I Dreamed I Was African-American in the 1950s

dreaming

My dreams last night were set back in the early 1950s.   Some of the details are fuzzy… all but the one where my home was set on fire.

We knew it was coming.  We had been warned by a good white man to put the children in the attic.  I know, I know.  That doesn’t make sense to put your children in the attic when your house is about to be burned to the ground, but in the dream it was what we had to do to save our children; somehow it worked in dream world.  The opening was only big enough for the children to get through.  It wasn’t big enough for me, so I knew I would be going down with the house.

In order to keep the children from suffering smoke inhalation from the insulation, (I know if it were true life, I would have had no insulation in my home) I was furiously tearing it all out and throwing it on the ground to smoke.  Hoping that the terrormongers would be smoked out themselves.  That exposed all my children in the attic (who would still be saved somehow as long as they were in the attic) and they were crying, scared.
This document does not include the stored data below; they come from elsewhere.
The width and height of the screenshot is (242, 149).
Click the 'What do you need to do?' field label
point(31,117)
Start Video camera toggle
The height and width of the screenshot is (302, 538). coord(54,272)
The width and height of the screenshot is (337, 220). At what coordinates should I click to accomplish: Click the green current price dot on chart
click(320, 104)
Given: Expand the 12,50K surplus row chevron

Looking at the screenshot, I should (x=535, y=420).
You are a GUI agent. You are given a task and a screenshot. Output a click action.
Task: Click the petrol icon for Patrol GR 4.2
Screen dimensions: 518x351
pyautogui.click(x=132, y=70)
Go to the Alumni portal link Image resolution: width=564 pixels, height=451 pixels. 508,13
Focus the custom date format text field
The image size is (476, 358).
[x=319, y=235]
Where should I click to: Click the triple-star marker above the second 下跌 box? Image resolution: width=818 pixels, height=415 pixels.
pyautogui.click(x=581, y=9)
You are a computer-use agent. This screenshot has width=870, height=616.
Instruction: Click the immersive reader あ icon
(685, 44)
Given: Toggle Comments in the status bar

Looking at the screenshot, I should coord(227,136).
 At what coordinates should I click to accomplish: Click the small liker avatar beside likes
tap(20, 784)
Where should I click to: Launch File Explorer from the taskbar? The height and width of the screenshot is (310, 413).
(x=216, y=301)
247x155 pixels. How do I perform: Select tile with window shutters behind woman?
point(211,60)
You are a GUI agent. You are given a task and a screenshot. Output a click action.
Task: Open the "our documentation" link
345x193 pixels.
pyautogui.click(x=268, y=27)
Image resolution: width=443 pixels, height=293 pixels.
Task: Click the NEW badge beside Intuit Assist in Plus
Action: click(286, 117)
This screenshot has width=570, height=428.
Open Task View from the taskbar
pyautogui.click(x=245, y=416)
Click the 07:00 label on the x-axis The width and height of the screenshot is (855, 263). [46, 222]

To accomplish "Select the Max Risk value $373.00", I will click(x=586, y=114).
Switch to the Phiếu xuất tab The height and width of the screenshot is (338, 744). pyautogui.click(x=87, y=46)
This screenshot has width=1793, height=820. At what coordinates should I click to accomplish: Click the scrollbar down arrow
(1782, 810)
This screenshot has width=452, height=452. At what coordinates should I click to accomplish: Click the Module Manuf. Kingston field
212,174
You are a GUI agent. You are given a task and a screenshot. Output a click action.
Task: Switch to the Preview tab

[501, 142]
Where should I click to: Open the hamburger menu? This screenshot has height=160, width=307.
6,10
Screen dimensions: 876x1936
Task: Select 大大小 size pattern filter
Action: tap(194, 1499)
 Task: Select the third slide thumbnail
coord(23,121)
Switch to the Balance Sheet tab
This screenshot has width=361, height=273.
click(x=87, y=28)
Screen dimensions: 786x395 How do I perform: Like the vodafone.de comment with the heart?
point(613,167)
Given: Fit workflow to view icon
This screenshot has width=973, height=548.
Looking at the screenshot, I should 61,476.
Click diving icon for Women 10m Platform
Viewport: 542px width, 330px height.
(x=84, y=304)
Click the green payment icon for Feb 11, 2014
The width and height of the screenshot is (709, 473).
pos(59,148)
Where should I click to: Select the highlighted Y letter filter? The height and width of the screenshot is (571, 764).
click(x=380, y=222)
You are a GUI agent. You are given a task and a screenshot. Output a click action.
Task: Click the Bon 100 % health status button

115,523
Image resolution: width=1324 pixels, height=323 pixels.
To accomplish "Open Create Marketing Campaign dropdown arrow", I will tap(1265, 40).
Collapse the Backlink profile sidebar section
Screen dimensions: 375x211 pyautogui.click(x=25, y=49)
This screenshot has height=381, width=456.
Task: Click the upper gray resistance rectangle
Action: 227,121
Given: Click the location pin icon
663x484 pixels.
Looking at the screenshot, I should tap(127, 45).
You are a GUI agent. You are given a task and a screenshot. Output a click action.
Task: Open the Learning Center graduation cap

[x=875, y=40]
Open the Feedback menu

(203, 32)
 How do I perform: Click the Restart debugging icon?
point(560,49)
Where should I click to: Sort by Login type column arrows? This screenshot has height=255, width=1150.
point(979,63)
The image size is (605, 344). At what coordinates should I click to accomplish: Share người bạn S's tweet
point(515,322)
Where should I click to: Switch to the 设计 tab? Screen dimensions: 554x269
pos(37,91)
I was trying to comfort them as I tore out the insulation as fast as I could go.  The house was becoming consumed with fire, and I didn’t have long.

Throughout this dream there was the constant worry of being hurt or maimed, the struggle to find work and keep work, the difficult jobs I had.  And today I am just a little depressed.  I am so very sad that the human race hates with such intensity.  Oh, what if that were just the opposite and we loved with such intensity?

So why did I dream this dream?  Is it because we are being blessed with Nia, a little brown girl (instead of blue, Owen’s choice) to be adopted in the next two or three weeks?  Does God want me to experience first hand what my sisters and brothers of another color experienced?

The one thing I know is that I will never forget how it felt:  the scary, scary feeling of helplessness and anger and hate and harm.  And how sad I am today.